== WHAT YOU SHOULD DO ==
Within the entries below, find the portion that opens with the line containing "Get Views (718, 77)" and closes with the line containing "Colorless / White (648, 1157)". Retype that portion exactly and only.

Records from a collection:

▶

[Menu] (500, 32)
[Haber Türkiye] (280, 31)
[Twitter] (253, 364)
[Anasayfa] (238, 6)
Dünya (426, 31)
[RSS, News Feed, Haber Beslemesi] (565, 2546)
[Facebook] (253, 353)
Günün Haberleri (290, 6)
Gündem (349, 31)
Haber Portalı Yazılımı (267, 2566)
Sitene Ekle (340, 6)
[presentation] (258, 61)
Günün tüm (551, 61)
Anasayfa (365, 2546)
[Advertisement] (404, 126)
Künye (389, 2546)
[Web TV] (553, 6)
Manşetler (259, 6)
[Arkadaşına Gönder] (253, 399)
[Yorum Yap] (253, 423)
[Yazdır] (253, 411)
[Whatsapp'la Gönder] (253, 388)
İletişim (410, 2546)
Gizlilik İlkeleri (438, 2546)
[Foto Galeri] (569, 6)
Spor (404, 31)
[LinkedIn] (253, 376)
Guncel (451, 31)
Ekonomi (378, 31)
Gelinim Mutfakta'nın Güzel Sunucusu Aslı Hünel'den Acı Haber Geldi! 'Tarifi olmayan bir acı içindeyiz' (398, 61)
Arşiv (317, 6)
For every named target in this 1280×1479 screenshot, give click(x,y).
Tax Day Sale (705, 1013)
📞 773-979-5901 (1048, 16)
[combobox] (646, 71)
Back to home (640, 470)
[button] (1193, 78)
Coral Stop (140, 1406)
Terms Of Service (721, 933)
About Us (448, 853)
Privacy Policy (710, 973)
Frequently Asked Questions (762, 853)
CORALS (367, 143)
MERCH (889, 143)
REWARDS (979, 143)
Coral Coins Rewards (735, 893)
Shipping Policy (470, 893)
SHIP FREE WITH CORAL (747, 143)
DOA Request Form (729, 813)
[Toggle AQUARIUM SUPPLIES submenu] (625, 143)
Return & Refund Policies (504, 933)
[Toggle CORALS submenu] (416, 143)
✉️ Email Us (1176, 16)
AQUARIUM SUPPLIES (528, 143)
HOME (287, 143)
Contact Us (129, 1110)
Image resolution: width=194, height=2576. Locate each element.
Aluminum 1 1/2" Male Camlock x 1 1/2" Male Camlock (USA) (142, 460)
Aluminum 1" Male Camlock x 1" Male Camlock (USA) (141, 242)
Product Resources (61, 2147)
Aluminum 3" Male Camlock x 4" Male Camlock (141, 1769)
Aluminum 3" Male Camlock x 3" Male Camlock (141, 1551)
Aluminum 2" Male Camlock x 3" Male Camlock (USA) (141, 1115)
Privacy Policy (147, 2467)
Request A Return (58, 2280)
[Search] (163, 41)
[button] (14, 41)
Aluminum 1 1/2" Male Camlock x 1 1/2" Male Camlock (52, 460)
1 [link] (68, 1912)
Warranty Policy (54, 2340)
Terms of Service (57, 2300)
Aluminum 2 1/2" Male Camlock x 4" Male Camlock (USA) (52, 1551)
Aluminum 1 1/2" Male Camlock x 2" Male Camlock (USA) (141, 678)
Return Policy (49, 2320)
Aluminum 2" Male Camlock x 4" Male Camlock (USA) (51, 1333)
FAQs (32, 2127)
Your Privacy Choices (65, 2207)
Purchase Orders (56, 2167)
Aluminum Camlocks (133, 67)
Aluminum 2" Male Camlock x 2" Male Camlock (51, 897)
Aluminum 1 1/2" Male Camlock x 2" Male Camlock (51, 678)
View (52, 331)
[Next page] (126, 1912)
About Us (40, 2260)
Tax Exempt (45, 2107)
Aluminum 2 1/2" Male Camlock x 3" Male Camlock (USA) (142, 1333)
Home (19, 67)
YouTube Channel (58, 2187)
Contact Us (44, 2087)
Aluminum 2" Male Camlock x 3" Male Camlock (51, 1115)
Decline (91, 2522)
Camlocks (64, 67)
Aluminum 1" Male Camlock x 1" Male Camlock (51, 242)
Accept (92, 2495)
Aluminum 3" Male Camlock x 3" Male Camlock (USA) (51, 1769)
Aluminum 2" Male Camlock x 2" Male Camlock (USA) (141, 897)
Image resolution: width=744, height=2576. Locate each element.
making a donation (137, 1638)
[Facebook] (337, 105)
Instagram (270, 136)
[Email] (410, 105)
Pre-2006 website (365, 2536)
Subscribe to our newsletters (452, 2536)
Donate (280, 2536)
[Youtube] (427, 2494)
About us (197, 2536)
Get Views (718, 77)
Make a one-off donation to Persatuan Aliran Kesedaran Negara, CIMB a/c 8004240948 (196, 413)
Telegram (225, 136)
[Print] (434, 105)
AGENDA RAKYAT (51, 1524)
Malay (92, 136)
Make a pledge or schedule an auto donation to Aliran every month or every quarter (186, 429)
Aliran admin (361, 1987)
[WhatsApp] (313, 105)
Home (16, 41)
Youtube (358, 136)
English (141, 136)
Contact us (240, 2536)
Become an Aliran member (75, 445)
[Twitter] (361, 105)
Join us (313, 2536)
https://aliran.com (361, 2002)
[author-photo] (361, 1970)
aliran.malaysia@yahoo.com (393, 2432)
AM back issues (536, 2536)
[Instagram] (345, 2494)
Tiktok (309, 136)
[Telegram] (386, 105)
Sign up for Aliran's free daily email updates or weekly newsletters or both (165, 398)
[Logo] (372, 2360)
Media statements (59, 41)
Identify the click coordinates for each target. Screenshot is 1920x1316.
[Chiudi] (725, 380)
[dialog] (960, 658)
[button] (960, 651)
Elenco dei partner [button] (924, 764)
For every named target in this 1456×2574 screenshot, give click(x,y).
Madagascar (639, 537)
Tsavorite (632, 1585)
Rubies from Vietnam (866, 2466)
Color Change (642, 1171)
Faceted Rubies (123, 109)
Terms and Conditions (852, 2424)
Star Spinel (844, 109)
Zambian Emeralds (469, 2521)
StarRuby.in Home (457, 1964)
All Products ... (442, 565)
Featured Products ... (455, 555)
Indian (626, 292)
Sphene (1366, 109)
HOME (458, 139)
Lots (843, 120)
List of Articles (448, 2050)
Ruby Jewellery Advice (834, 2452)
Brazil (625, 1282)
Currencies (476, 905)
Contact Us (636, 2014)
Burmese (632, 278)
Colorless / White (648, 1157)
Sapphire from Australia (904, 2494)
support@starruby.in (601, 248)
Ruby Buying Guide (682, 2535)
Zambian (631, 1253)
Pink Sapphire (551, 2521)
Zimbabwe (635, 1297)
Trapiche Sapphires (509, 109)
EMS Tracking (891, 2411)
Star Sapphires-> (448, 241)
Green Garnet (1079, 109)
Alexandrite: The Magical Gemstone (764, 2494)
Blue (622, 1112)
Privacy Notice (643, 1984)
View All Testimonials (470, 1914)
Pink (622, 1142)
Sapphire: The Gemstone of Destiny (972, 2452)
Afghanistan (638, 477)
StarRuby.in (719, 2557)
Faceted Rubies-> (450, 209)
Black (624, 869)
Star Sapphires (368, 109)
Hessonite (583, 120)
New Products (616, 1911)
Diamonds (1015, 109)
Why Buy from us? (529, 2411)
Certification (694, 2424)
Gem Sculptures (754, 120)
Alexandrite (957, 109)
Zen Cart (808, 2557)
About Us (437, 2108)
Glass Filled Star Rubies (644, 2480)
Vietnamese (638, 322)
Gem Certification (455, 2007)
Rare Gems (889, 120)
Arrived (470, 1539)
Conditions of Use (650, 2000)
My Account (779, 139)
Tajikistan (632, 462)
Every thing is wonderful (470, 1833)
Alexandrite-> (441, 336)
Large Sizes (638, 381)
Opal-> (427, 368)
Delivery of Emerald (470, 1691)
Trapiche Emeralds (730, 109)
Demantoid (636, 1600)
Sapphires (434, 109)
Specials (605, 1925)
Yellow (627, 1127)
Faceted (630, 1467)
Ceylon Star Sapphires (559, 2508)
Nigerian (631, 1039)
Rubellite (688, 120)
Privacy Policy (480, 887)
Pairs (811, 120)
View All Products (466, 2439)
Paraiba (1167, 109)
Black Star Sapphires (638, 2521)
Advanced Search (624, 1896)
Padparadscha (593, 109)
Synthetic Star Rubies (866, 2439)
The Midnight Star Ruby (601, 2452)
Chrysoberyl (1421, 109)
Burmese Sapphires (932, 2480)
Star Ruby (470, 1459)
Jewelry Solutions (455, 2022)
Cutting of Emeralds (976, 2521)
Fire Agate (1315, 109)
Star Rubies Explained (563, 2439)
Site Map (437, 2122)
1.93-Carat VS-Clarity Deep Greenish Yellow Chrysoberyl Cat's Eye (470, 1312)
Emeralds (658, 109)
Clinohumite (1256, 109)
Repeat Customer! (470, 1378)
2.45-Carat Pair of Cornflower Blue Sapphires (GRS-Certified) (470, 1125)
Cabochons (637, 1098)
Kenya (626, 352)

◀

== WRITTEN ANSWER ==
Get Views (718, 77)
Make a one-off donation to Persatuan Aliran Kesedaran Negara, CIMB a/c 8004240948 (196, 413)
Telegram (225, 136)
[Print] (434, 105)
AGENDA RAKYAT (51, 1524)
Malay (92, 136)
Make a pledge or schedule an auto donation to Aliran every month or every quarter (186, 429)
Aliran admin (361, 1987)
[WhatsApp] (313, 105)
Home (16, 41)
Youtube (358, 136)
English (141, 136)
Contact us (240, 2536)
Become an Aliran member (75, 445)
[Twitter] (361, 105)
Join us (313, 2536)
https://aliran.com (361, 2002)
[author-photo] (361, 1970)
aliran.malaysia@yahoo.com (393, 2432)
AM back issues (536, 2536)
[Instagram] (345, 2494)
Tiktok (309, 136)
[Telegram] (386, 105)
Sign up for Aliran's free daily email updates or weekly newsletters or both (165, 398)
[Logo] (372, 2360)
Media statements (59, 41)
Identify the click coordinates for each target. Screenshot is 1920x1316.
[Chiudi] (725, 380)
[dialog] (960, 658)
[button] (960, 651)
Elenco dei partner [button] (924, 764)
For every named target in this 1456×2574 screenshot, give click(x,y).
Madagascar (639, 537)
Tsavorite (632, 1585)
Rubies from Vietnam (866, 2466)
Color Change (642, 1171)
Faceted Rubies (123, 109)
Terms and Conditions (852, 2424)
Star Spinel (844, 109)
Zambian Emeralds (469, 2521)
StarRuby.in Home (457, 1964)
All Products ... (442, 565)
Featured Products ... (455, 555)
Indian (626, 292)
Sphene (1366, 109)
HOME (458, 139)
Lots (843, 120)
List of Articles (448, 2050)
Ruby Jewellery Advice (834, 2452)
Brazil (625, 1282)
Currencies (476, 905)
Contact Us (636, 2014)
Burmese (632, 278)
Colorless / White (648, 1157)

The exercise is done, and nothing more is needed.